Last night, my parents, my youngest sister and I went out to a restaurant for my sister’s birthday anniversary. She had come up from London for a couple of weeks, you see. We had some fun, then went to my other sister’s house to play with her son, and have a cuppa. When we returned home I went into the kitchen and noticed that the back door was open.

My father started shouting that someone had left it open, even though I had seen him walk out of the kitchen, and he very meticulously checks that all windows and doors remain locked prior to leaving his house. As my sister went to close the door, I suddenly saw that the lock outside had snapped off.

“We’ve been robbed!” I yelled, and ran back to the main room: TV and video still intact. Hmmm… Strange. I pegged it into the sitting room: computer and monitor still there. Nothing touched. Strange. Then I went upstairs.

There it was. My parents’ room an absolute shambles. They’ve emptied the cupboards and nicked my mum’s jewellery! It’s as if they’d known they’d find something there. Weird thing? My mum had fairly recently taken the jewellery out of the bank in safety deposit box. I know, because I had accompanied her to do it.
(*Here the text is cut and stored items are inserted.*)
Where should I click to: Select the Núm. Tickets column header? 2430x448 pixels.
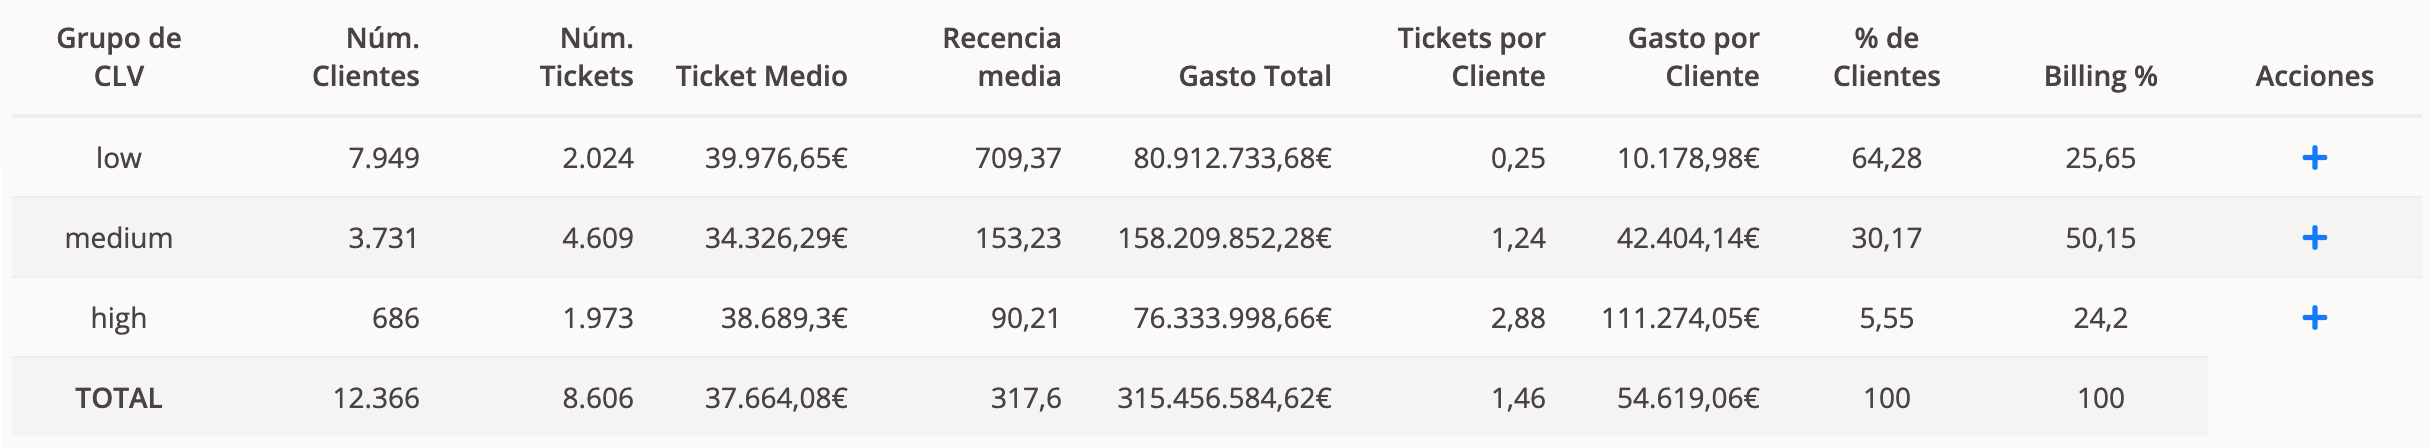[x=587, y=57]
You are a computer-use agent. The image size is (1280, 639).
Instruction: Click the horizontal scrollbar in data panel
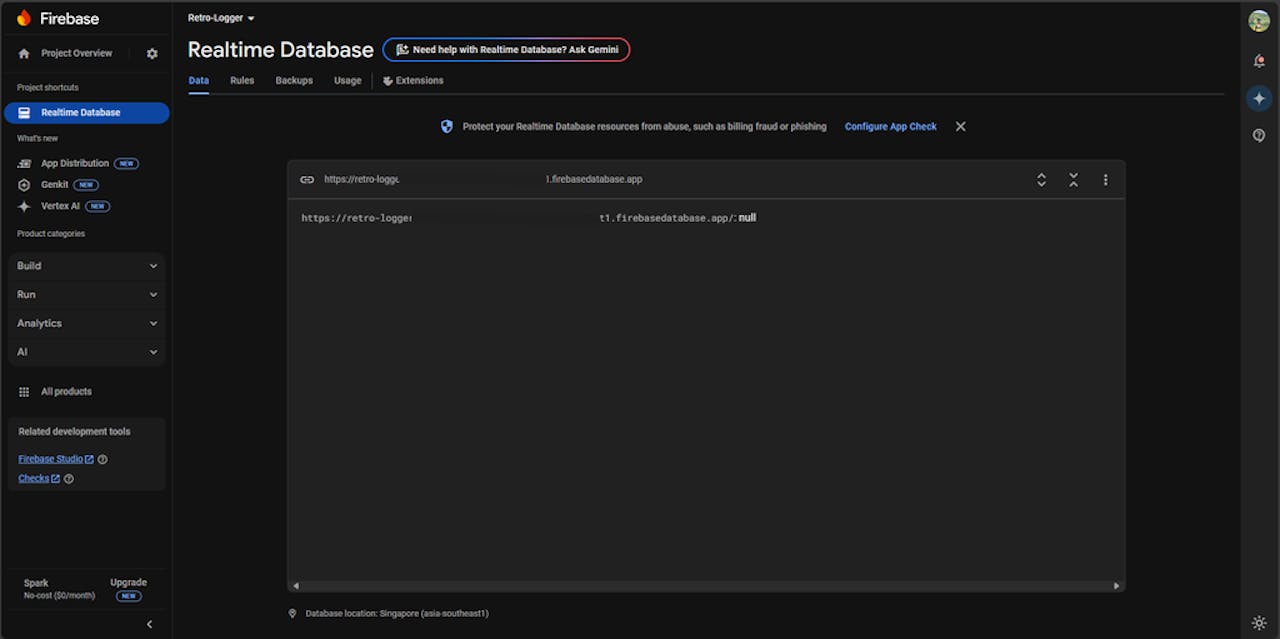705,586
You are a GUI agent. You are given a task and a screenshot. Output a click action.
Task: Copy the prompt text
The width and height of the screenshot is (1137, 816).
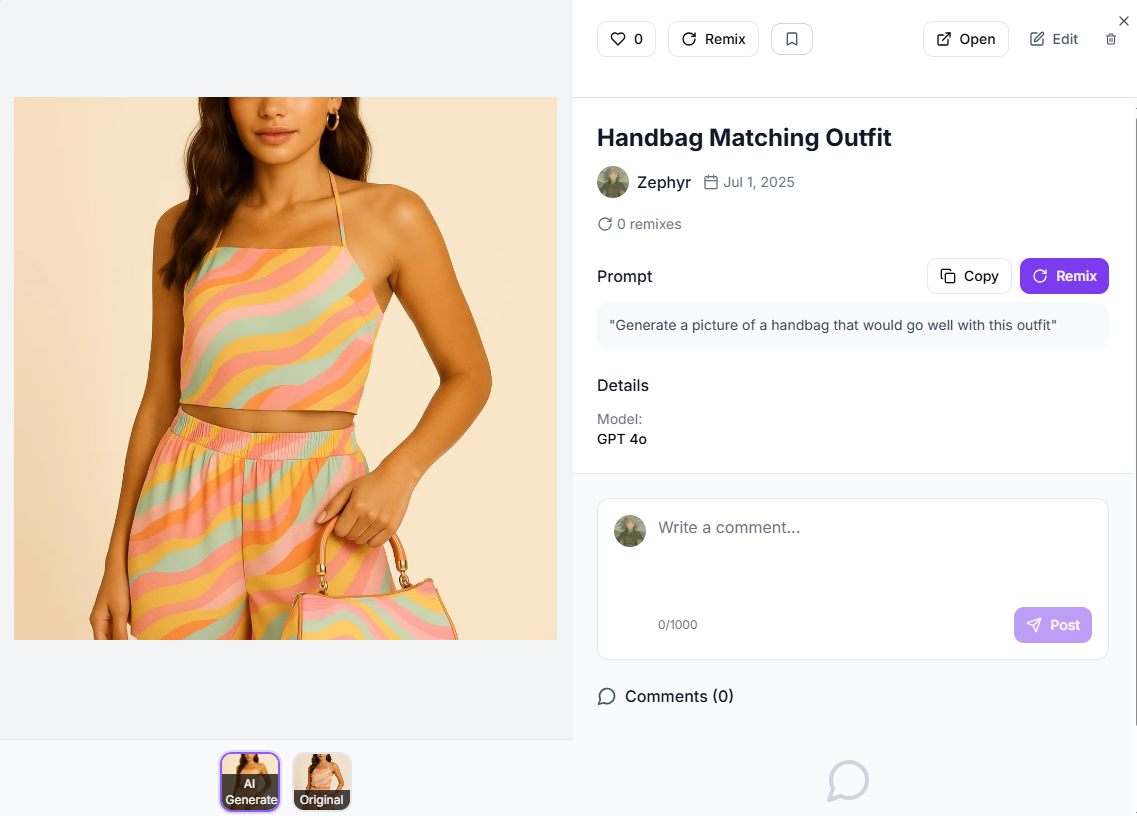(969, 276)
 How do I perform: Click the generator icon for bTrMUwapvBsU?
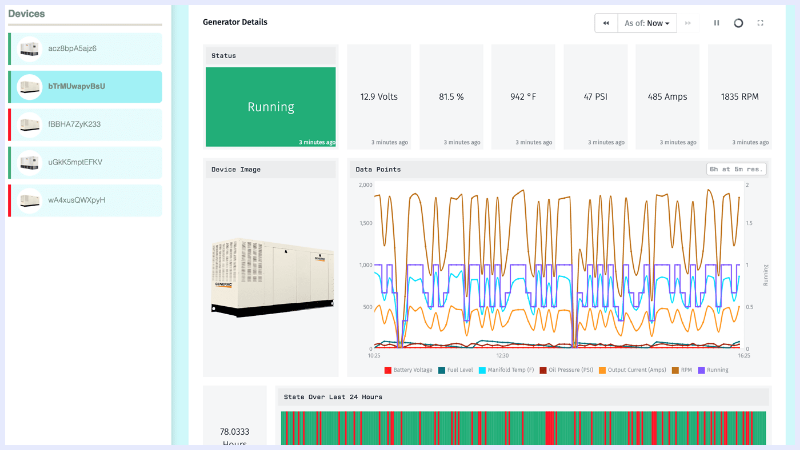pyautogui.click(x=30, y=86)
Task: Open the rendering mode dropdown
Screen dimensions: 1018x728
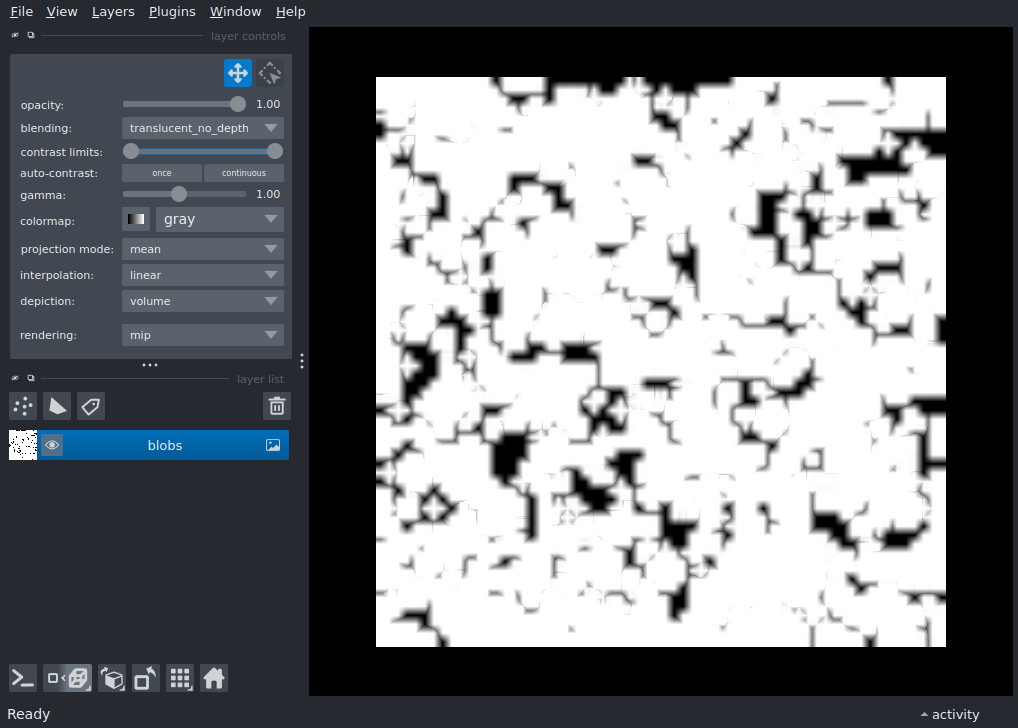Action: (202, 334)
Turns out the solid, 24–carat gold jewellery amounts to approximately £18,600. With the £845 in cash they also took, they got a motherfucking good haul.

My parents don’t usually have large amounts of cash or jewellery at home, so we suspected something dodgy afoot. The cops, however, don’t seem to think so. They suspect Asian burglars who know that Asians invariably keep jewellery upstairs. We simply happened to have taken that stuff out of the bank at a bad time, sighs abound.

For my mother it all has sentimental value too: she had a lot of the stuff since her wedding (more than 35 years ago now), and wanted to pass items on to my youngest sister when she eventually gets married. My mother felt absolutely distraught. My mind can’t even comprehend that we’ve had close to £20,000 stolen from us!

I keep thinking about what my mother must have felt seeing the room in its devastated state. That palpable horror which accompanies the dawning realisation that one of your worst nightmares has come true. For me, I felt impotent rage that some cunting SHIT scumbags could have the audacity to violate the sanctity of their home and steal what took my parents DECADES to build.

2 comments:

Anonymous said...

OMG that's awful - I'm so sorry! I know how terribly distressing this is.

Kodanshi said...

Thank you. I can’t stop remembering my mother’s sudden realisation and shouting: “My jewellery!”, then her shock and trembling as she tried to find it in her room, then seeing everything she had saved up all her life had gone. I can’t get that out of my head. Each time that happens I have to go and hug my mother. But it doesn’t make up for it.